The team behind CovidPrisonData.com, for example, has built out web scraping infrastructure for daily data collection from over 30 state prison systems. The Covid-19 Behind Bars Data Project, from UCLA Law, has been aggregating case and death data from facilities around the country for much of the last month.
The Prison Policy Institute and The Justice Collaborative have both been pulling together data around criminal justice policy shifts made by counties and states, and the Marshall Project has been collecting information on both policy shifts and state-level cases in prisons. Meanwhile, the Vera Institute has been collecting information on the shifts in jail populations.
Each of these public datasets adds a significant piece to the puzzle of how the outbreak has played out. As we’ve used some of these different datasets to validate our internal tools, we’ve also rounded them out with a combination of manual data collection and historical checks for several of the areas where we found gaps.

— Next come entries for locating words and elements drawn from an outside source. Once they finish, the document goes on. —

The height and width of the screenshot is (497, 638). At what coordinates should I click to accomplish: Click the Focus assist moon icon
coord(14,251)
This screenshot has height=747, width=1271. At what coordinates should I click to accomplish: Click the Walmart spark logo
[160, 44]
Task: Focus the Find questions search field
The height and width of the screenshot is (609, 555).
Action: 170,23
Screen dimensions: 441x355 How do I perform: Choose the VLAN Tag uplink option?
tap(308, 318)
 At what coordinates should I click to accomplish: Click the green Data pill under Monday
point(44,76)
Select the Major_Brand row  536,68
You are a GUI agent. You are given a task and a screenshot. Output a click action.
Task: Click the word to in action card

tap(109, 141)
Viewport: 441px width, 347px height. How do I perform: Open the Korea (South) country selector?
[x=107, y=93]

We’re now publishing the full aggregated dataset we’ve built on prison and jail cases back to the community, along with a list of the organizations who have done the heavy lifting. It’s been an impressive example of how this community has pulled together in the face of a difficult, chaotic, and unprecedented time.
We’ll continue to update this aggregate dataset with public data as it becomes available, and to add additional sources that make sense. We hope it will be helpful — for states running their own research efforts, for policymakers trying to decide what’s worked and what hasn’t, and for other non-profits and researchers who are trying to help make the world a better place.
Any other group is more than welcome to wrap this data up with their own. And please let us know if you know of data that might be useful to incorporate by reaching out to firstname.lastname@example.org.
Note: The dataset being released includes public data made available on state and county websites and collected by volunteers. It does not include internal data from Recidiviz or our users.